You don’t own my creativity.
You don’t own my future."
This was the birth of the counterculture:
Rock and roll smashed conformity in the music industry.
Underground publishing — zines, posters — spread rebellion faster than the media could censor it.
Fashion became protest — ripped jeans, tie-dye, afros, leather jackets, miniskirts — walking acts of defiance.
Creativity made the revolution visible.
Creativity made it contagious.
Without the music, the posters, the street theatre —
The sixties would’ve been another angry political movement.
Creativity became the culture.
It gave rebellion a universal language everyone could see, feel, wear, and sing.
🪦 The Death of the Rat Race
The sixties cracked the myth of freedom.
Today, we’re cracking the myth of finding purpose in the rat race.
We were told materialism would fill the voids within.
We were told that if we worked hard enough, we would find purpose and meaning.
Instead, The Rat Race sold us the illusion of control in a world full of uncertainty:
👉 Go to school. Get good grades.
👉 Go to college. Drown in lifelong student debt.
👉 Get a soul-sucking job you hate.
👉 Service the credit card debt.
👉 Buy expensive shit you don’t need.
👉 Impress people you don’t like.
We’re deep in late-stage capitalism.
The elite divide, distract, and drain us for profit — aided by a mainstream media machine they largely own.
They steal from the working and middle classes — and blame the immigrants.
And it’s working.
Across Western democracies, the far right is rising.
Authoritarianism is creeping back in — not with jackboots, but with press conferences, fake news, and viral slogans.

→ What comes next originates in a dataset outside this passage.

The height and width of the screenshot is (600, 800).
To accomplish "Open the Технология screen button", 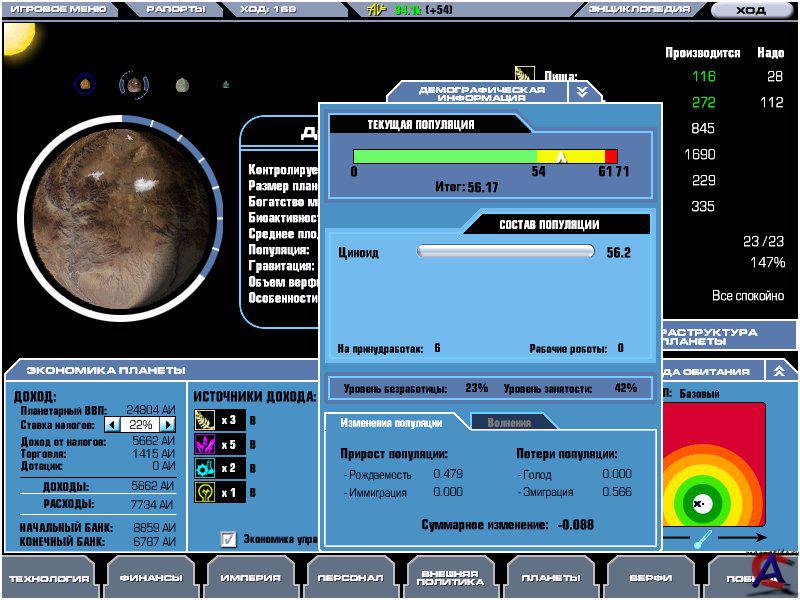I will (50, 578).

The old playbook is being rebooted.
Same fear. Same scapegoats. New tech.
The spark now is the same as it was in the sixties:
The expectation gap between the life we were sold and the reality we can’t unsee.
The Rat Race is a lie.
It always was.
And once you see it, you can’t go back.
🧠 From Collapse to Creation: Come Alive
The AI revolution is already here.
And it’s quietly strangling the traditional path —
The job ladder. The safety net. The rules.
But collapse creates clarity.
New opportunities always appear for those willing to see.
The rat race is dying.
Not with a bang — but with a slow, silent choke.
What comes next?
Not running faster in a burning maze —
But stepping out of it.
Multi-talented misfits weren’t built for the assembly line.
You were meant to outgrow it.
It’s about waking up.
Coming alive.
That’s what Corita Kent saw in the sixties.
That’s what she showed us when she tore “Come Alive!” from Pepsi’s hands and gave it real meaning:
✅ Wake up to your life.
✅ Wake up to your creative power.
✅ Wake up to sharing your ideas with the world.
Don’t become another dying regret statistic.
She knew then what we are learning now:
You cannot wait for permission to create.
You cannot wait for the world to tell you you're ready.
If the old systems are crumbling, let them.
The new world belongs to those who go from dreaming to doing.
The future belongs to those who “come alive!”
The Real Invitation
Stop conforming to others’ expectations.
Share your ideas with the world.
Be more weird.
Be more creative.
Be more alive.
What was true in the sixties is still true today:
✅ You own your mind.
✅ You own your body.
✅ You own your creativity.
✅ You own your future.
Come alive — and get your ideas out of your head and into the world.